Carry on the passage about VAE-type models below, starting right after its last sentence.

• **DOCUMENT SEGMENT**:
------------

VAE-type models

VAE Models

Variational Autoencoders (VAEs) are a class of generative model that follows an encoder-decoder framework. The encoder maps an input down to a latent vector. The decoder reconstructs the input, and the model is trained on the quality of the reconstruction. VAEs impose a Gaussian prior on the latent space by regularizing the deviation of latent vectors from a unit Gaussian. As a result, we can easily sample valid latent vectors by randomly sampling from a Gaussian distribution.

When dealing with generating text sequences (SMILES, amino acids, etc), we train the model in a self-supervised fashion using next token prediction. In this framework, the decoder module is a conditional LSTM. These models are very similar to the Conditional_LSTM_LM model, with the added constraint on the latent space.

During generation, we sample from the model in an autoregression fashion. Given an input token, the model predicts a distribution of tokens over the next token. We then sample from that distribution and feed the selected token back into the model. We repeat this process until either an end of sentence (EOS) token is predicted, or the generated sequence reaches a maximum allowed length.

During sampling, we save the log probability of each token predicted. This gives us a probability value for the model's estimated likelihood of the generated compound. We can also backprop through this value.

VAE Transition

The VAE_Transition class converts an input vector to a valid latent vector. Following standard VAE implementations, the input vector is used to predict a vector of means and a vector of log variances which parameterize a Gaussian distribution. We then use the Reparametarization Trick to sample a latent vector from that distribution.

The module returns the latent vectors and a KL-loss based on the latent distributions deviations from a unit Gaussian.

------------

• **GIVEN DATA**:
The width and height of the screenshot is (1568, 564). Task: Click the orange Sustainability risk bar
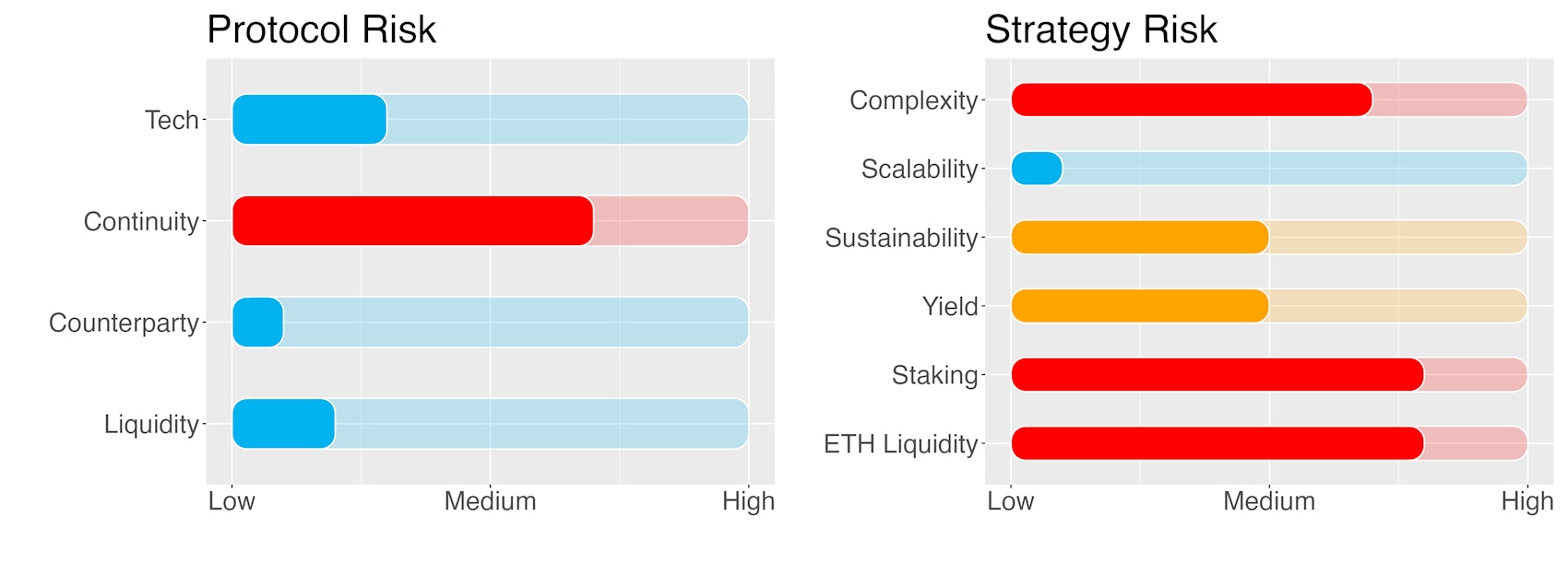pyautogui.click(x=1139, y=237)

------------

• **ANSWER FOR THIS EXERCISE**:
class VAE_Transition[source]

VAE_Transition(d_latent) :: Module

VAE_Transition - converts an input vector to a latent vector using the reparametarization trick

Inputs:

  • d_latent int: latent variable dimensions

VAE

VAE is the base class for VAE models. VAE models consist of a encoder, decoder, and transition modules.

The encoder module maps the model's inputs down to a vector. The model will work with any of the Encoder subclasses in the layers section. Custom encoders also work so long as they are compatible with the data format you are using and produce a single vector per batch item.

The transition module converts the encoder output to a valid latent vector. By default, VAEs use the VAE_Transition which samples a latent vector assuming a target distribution of a unit Gaussian. This can be substituted for any module that returns latent vectors and a KL loss term (0 if not applicable).

The decoder module uses the latent vector to reconstruct the input.

class VAE[source]

VAE(encoder, decoder, prior=None, bos_idx=0, transition=None, forward_rollout=False, p_force=0.0, force_decay=0.99) :: GenerativeModel

VAE - base VAE class

Inputs:

  • encoder nn.Module: encoder module

  • decoder nn.Module: decoder module

  • prior Optional[nn.Module]: prior module

  • bos_idx int: BOS token

  • transition Optional[nn.Module]: transition module

  • forward_rollout bool: if True, run supervised training using rollout with teacher forcing. This is a technique used in some seq2seq models and should not be used for pure generative models

  • p_force float: teacher forcing probabiliy

  • force_decay float: rate of decay of p_force

encoder = LSTM_Encoder(32, 64, 128, 2, 128)
decoder = Conditional_LSTM_Block(32, 64, 128, 64, 128, 2,
                                condition_hidden=True, condition_output=True)
vae = VAE(encoder, decoder)

ints = torch.randint(0, 31, (8, 10))
x = ints[:,:-1]
y = ints[:,1:]

_ = vae(x)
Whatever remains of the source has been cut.